Hezbollah says operations on each side of Syria border; Lebanese army says “no coordination”


Hezbollah and the Lebanese army have declared a mutual offensive against the Islamic State on both sides of the Syria-Lebanon border.

The army began operations on Friday near the town of Ras Baalbek in the northeast of the country on Friday, attacking hundreds of fighters in an Islamic State enclave with rockets, artillery, and fire from helicopters. The head of the Lebanese army, Chief Gen. Joseph Aoun announced the “Dawn of Outskirts” operations, “We are looking forward to victory.”

Meanwhile, Hezbollah and the Assad regime’s military moved against ISIS positions in the western Qalamoun region. Hezbollah said in a statement said it was fulfilling a pledge to “remove the terrorist threat at the borders of the nation” and was fighting “side by side” with the Assad regime. It did not mention the Lebanese army’s operations; however, Hezbollah leader Hassan Nasrallah recently promised a simultaneous offensive.

The Lebanese security source said “each side is working alone”, but a commander of pro-Assad forces said that “naturally” there was coordination.

Last month Hezbollah pursued attacks to force out rebels and elements of the jihadist bloc Hayat Tahrir al-Sham from northern Lebanon, just after the Lebanese army raided Syrian refugee camps in the Arsal area. The operations culminated with the displacement of fighters and about 8,000 civilians back into opposition areas in Syria.

Any open coordination between Hezbollah and the Lebanese army could unsettle Lebanon’s coalition government, in which Hezbollah is involved. It could also put US military aid at risk — Washington only recently confirmed more assistance to Beirut.

Donald Trump called Hezbollah “a menace” to Lebanon during a meeting with Lebanese Prime Minister Saad al-Hariri in Washington last month, while promising ongoing American support for the Lebanese army.

“Very Shocking” Conditions in Camps for People Fleeing Raqqa

The Red Cross has described an atrocious situation for civilians fleeing Raqqa in northern Syria, as the Kurdish-led Syrian Democratic Forces are trying to take the Islamic State’s central position in the country.

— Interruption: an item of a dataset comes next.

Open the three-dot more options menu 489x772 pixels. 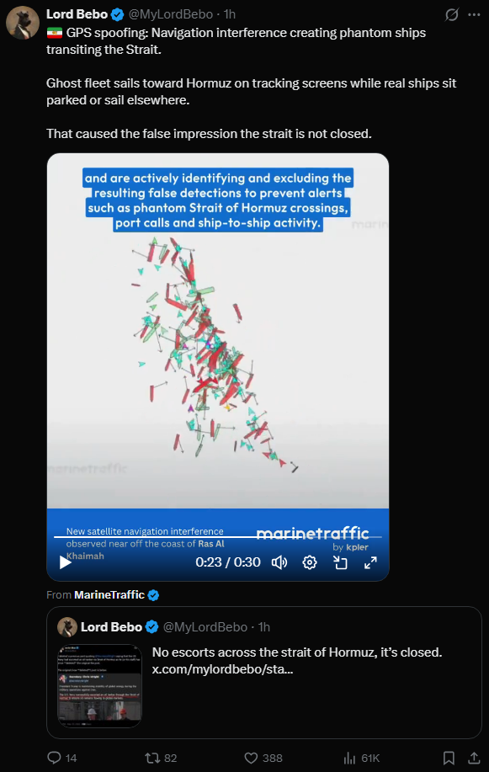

About 40 camps now have between 2,000 and 10,000 people, with more arriving every day. But Red Cross spokesman Ingy Sedky said, “Conditions are very shocking. Some of the worst I’ve seen.”

Newcomers in some camps said they had no place to sleep and no doctor to assess their health, including the suffering from dehydration.

Activists have labeled the facilities “death camps” and blamed the SDF for the situation. Sedky confirms reports of deaths when he spoke of meeting a father whose newborn baby had died due to lack of medical care in the heat.

“It was heartbreaking. He kept pulling out his phone to show us photographs,” she said.

More than 200,000 people have fled areas near Raqqa since April amid the SDF offensive.

Demonstration in Homs Province Calls for Assad Departure

A Friday rally in Talbiseh in Homs Province calls for victory of the Revolution and the departure of Bashar al-Assad from power:


A demonstration in Daraa Province in southern Syria:

Claim: Another Regime Chemical Attack in NE Damascus

Activists report another regime attack with “toxic gas” early Saturday on Jobar in northeast Damascus.

Clinics received patients with breathing difficulties just after midnight:

The regime’s military used chemicals, probably chlorine, on seven occasions in July. Five were on Jobar and Ein Tamra, where pro-Assad forces have tried for months to break rebel resistance.

Despite airstrikes and bombardment as well as the chemical attacks, the pro-Assad offensive has been unable to make significant gains and has reportedly taken heavy casualties. Rebels said this week that more than 50 pro-Assad troops had been killed and more than 80 wounded.

The White Helmets civil defense also said three civilians from the same family were killed in Hamouriya by pro-Assad artillery fire on Saturday. a

Rebel Faction Says It Reached Ceasefire Agreement With Russians

The attack came despite an announcement by leading rebel faction Failaq al-Rahman on Friday that it reached an agreement with Russia for a ceasefire in Jobar and in the East Ghouta area near Damascus.

Failaq al-Rahman said the agreement was reached on Wednesday and entered into force at 10 pm on Friday. The faction said the regime siege on East Ghouta will be lifted.

The details of the agreement will be announced at a press conference on Monday, the statement declared.

Russia’s Defense Ministry announced in late July that an agreement for a “de-escalation zone” had been reached for East Ghouta, but details were vague and pro-Assad attacks continued on Jobar, Ein Tarma, and other areas.